Effect of Fluosol-DA hemodilution on the kinetics of hepatically eliminated drugs.

The pharmacokinetics of four hepatically eliminated drugs were determined in the rat following moderate hemodilution with either Fluosol-DA or normal saline. The drugs, antipyrine, phenytoin, indocyanine green, and d-propranolol, have extraction ratios from 0.01 to 0.99 in the rat. Animals received an intravenous dose of the drug 0.5, 24, 48, or 72 hours after hemodilution and drug disposition was compared to non-exchanged animals.
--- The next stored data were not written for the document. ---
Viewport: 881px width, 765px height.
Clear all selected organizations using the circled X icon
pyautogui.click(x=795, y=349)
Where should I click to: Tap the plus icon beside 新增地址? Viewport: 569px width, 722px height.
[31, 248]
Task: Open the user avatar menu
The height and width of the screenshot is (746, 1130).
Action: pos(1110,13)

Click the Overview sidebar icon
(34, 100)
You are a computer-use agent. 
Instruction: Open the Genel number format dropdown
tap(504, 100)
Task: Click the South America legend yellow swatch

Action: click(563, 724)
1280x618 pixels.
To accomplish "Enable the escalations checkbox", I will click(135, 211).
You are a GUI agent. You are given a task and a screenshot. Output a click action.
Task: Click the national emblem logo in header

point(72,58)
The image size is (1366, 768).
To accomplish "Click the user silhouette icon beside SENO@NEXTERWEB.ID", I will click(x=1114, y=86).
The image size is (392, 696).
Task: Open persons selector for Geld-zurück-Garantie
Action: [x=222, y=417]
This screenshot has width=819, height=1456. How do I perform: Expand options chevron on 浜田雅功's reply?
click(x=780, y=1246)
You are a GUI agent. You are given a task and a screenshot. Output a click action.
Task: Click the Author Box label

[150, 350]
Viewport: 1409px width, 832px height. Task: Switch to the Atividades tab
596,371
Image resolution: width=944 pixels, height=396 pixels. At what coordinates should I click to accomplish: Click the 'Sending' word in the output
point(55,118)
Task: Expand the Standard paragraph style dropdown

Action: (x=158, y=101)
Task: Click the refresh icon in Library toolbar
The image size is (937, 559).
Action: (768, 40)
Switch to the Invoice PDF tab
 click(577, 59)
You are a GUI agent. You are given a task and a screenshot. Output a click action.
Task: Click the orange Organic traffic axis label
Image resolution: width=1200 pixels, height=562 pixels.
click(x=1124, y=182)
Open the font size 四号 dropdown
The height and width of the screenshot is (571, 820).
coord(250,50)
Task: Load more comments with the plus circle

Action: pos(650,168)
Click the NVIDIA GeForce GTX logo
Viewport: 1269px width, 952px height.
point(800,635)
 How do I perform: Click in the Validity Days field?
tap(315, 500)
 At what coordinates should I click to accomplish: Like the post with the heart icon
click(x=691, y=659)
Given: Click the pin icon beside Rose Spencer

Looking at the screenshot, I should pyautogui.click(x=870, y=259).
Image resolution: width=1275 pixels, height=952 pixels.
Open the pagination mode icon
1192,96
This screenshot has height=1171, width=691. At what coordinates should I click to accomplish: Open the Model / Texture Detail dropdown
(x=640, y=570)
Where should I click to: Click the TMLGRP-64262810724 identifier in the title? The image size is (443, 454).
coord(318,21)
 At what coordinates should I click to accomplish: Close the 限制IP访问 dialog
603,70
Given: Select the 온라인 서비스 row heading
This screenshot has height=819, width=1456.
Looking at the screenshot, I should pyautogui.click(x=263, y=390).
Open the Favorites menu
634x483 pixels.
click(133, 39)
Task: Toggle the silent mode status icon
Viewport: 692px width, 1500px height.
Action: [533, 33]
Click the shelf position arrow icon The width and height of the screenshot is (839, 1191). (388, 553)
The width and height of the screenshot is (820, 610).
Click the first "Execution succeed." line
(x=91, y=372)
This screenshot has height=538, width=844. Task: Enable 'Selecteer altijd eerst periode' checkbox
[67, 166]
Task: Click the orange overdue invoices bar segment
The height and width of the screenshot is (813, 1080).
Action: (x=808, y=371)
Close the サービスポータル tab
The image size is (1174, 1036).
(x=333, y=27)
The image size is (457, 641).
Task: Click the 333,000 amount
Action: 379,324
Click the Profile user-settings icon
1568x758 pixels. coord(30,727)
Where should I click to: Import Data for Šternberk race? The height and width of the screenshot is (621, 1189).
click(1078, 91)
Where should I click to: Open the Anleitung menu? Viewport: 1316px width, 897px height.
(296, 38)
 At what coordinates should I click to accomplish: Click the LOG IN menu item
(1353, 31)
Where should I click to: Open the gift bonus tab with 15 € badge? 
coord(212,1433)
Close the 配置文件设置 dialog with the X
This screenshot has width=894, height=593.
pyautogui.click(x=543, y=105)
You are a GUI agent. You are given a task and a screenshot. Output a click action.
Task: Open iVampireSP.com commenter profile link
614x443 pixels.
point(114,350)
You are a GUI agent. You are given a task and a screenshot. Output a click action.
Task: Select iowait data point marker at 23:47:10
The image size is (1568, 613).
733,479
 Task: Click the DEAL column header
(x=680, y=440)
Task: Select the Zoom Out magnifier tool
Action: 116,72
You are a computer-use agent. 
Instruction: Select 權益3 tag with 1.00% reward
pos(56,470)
Antipyrine clearance was increased 48 and 72 hours after Fluosol-DA exchange probably due to enhanced microsomal enzymatic activity. Indocyanine green clearance was decreased 24 hours after Fluosol-DA exchange more likely by a change in its extraction ratio than by alterations in hepatic blood flow. Phenytoin and d-propranolol clearances were decreased at 24 and 72 hours respectively after Fluosol-DA hemodilution due to a decreased apparent volume of distribution. Saline hemodilution decreased phenytoin clearance 24, 48, and 72 hours after exchange also by decreasing the apparent volume of distribution. This volume change was thought to be due to hypovolemia or a microcirculation redistribution which was secondary to hemodilution.